Persistent scatterer selection using maximum likelihood estimation



[1] We present here a new InSAR persistent scatterer selection method using maximum likelihood estimation to identify persistent scattering pixels, which results in a denser network of reliable phase measurements than do existing methods. We analyze the phase of each pixel in a series of interferograms and estimate the relative strength of any slowly fluctuating component of the radar echo from a dominant scatterer to the background scattering within a pixel. We find a fairly dense network of scatterers with stable phase characteristics in areas where conventional InSAR fails due to decorrelation. We examined data over two vegetated regions in the San Francisco Bay Area. The average phases of these pixels clearly show the slip along the Hayward fault, and set upper bounds on any slip along the Bay Area segment of the San Andreas fault.

1. Introduction

[2] Conventional InSAR has been an effective technique for measuring deformation in regions exhibiting good interferometric coherence. Even so, most interferograms still exhibit areas of low correlation in which it is difficult to extract useful phase observations, limiting the interpretation of the deformation signal [e.g., Jónsson et al., 1999, 2002]. The presence of vegetation, snow or weathering often alters the scattering properties of the surface over time and results in loss of InSAR coherence. Geometric, or spatial, decorrelation also inhibits us from using all available data by rendering few image pairs feasible for analysis, as orbit tracks separated in space by more than the critical baseline produce no useful phase measurements.

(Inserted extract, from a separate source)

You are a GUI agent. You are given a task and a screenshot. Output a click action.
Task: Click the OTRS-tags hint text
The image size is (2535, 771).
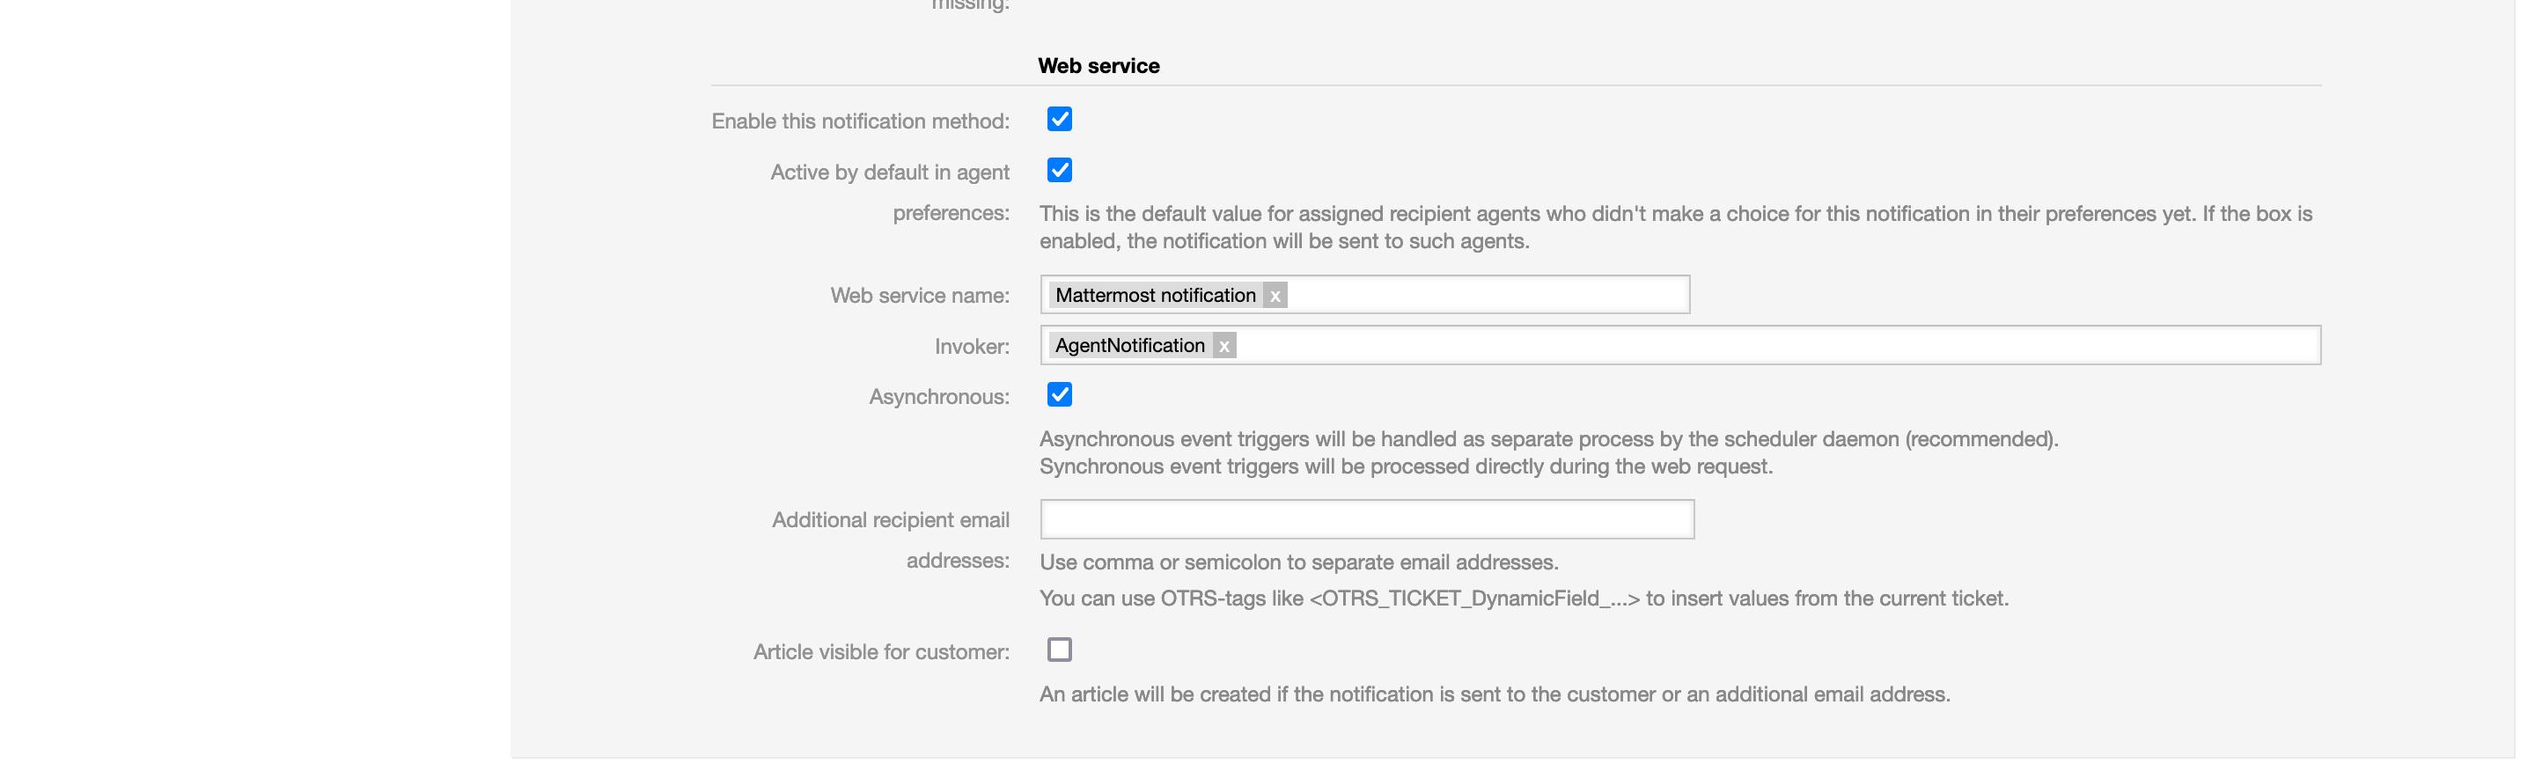click(x=1523, y=598)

[3] Ferretti et al. [2000] first suggested identifying stable natural reflectors, or persistent (“permanent”) scatterers (PS), to exploit those pixels in an interferogram time series which exhibit a significant degree of coherence over time. Colesanti et al. [2003] enhanced this approach and various groups [e.g., Adam et al., 2003; Werner et al., 2003] have since refined the method to increase the reliability of the identification. All of these methods initially select PS pixels from observations of the amplitude scintillations of each pixel – low scintillation indices often correspond to low phase variation [Ferretti et al., 2001]. These algorithms work well in urban settings, where there are many bright reflectors associated with man-made structures, but fail to identify a reliable and dense network of PS pixels in natural terrain.

[4] Hooper et al. [2004] proposed a coherence-based method to identify PS pixels in natural terrain for an experiment examining volcanic deformation at Long Valley caldera in California. In his method the deformation and atmospheric phases are modeled as spatially correlated, thus a low pass filter applied to the network permits subtraction from the observations. The method is rather empirical, however, and relies heavily on statistics obtained from simulation. One major advantage of Hooper's approach is that it does not require assuming a time-dependent form of the deformation signal, as needed in the Ferretti et al. [2001] method, beyond its spatial correlation function.

[5] We present here a new method for selection of the PS pixels using maximum likelihood estimation techniques. We adopt the basic description of InSAR phase as the sum of specific terms defined by Hooper et al. [2004], and similarly do not assume a deformation model during the selection process. The denser PS network suffices for estimation of deformation.

2. Signal Model

[6] The signal model follows from letting the signal from the dominant scatterers fluctuate slowly over time, with additional contributions from a scintillating background. Thus we use a Gaussian signal in Gaussian noise model to derive pixel phase. We parameterize the phase distribution by the relative brightness of a dominant scatterer, if any. Resolution elements with a dominant scattering element form persistent scatterers. The model is a function of the “signal to noise ratio” (which we denote γ) of the dominant scatterer in a pixel to the echoes from all other scatterers and any other noises. Note that this signal to noise ratio is not the usual SNR associated with radar signals, hence the γ-notation. We determine the theoretical phase variation for a pixel as a function of γ, and compare it with the observed interferometric phase corrected for atmosphere, topography, deformation and other correlated errors.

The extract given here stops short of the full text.